Aging in place doesn’t happen overnight (phew!) so plan ahead to prepare your home to make the process easier on you and your finances when the time does come.
When designing a new home and planning to age in place, it’s important to consider whether the home will be one floor or two. If it’s two, Randall Omoto, a kitchen and bath designer and certified aging-in-place specialist at Homeowners Design Center, recommends putting the kitchen, a full bathroom and a bedroom — or a room that can be converted into a bedroom later — on the first floor. That way, if a family member needs to remain on one level, they have all the necessities for everyday life accessible.
A home’s flooring should be free of trip hazards, like thresholds between rooms. Consider using the same flooring throughout rooms.
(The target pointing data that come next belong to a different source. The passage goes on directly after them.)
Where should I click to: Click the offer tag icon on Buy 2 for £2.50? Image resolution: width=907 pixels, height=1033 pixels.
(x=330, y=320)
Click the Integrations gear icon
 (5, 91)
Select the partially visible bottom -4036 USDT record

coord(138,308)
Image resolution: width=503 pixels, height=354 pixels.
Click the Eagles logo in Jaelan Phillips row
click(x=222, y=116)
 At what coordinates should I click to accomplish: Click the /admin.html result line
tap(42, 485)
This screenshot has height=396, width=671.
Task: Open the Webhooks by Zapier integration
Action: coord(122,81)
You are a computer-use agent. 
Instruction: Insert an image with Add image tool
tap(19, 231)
Natascha Roblee of Pacific American Lumber recommends wood flooring for aging in place. It’s flat and durable enough to withstand wear from walkers, wheelchairs and canes, but relatively soft as compared to porcelain or stone. “It’s softer on your feet and back when you walk, and if you happen to slip and fall, it will hurt but it won’t be as great of an impact as falling on concrete, stone or porcelain,” she says.
Get Out — and In
Accessibility in and out of the home is crucial for aging in place to prevent being homebound. If you live in a single-family home, consider having a ramp installed. It doesn’t have to lead to the front door, a telltale sign that kupuna live there, points out Maile Shimabukuro-Pascual of Results Design + Planning and Results Construction. Instead, consider a ramp to the side door, or directly into a bedroom entry, which can be helpful for ambulatory care, in case of emergency. Within the home, hallways and doorways at least 36 inches wide help with accessibility and make the home feel more open. “It looks very luxurious, but in the future, should they need assistance walking or getting through the space, it’s still wide enough where it can accommodate two people,” says Shimabukuro-Pascual.
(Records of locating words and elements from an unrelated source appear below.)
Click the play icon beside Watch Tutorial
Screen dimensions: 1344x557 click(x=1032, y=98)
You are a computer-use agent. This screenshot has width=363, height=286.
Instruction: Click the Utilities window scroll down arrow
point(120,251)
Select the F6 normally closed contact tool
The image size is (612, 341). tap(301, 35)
The bathroom is one of the most important places to make aging-in-place modifications, from installing blocking behind the walls for grab bars to low-curb or curbless oversized showers. Results Design + Planning and Results Construction designed and built this master bath’s oversize shower with a built-in seat and detachable shower head.
Recipe for Success
This kitchen designed by Homeowners Design Center has an appliance lift, a useful universal design feature that is also beneficial for aging in place.
Accessibility and safety in the kitchen are essential to aging in place. Cabinetry should be easily accessible and equipped with drawers and conveniences like appliance lifts. Cooktops can also be designed to be lowered, wall ovens can be designed at chest level and microwaves can be tucked into lower or base cabinets.
Designers and builders with a certified aging-in-place specialist (CAPS) designation are trained on home modifications for aging in place.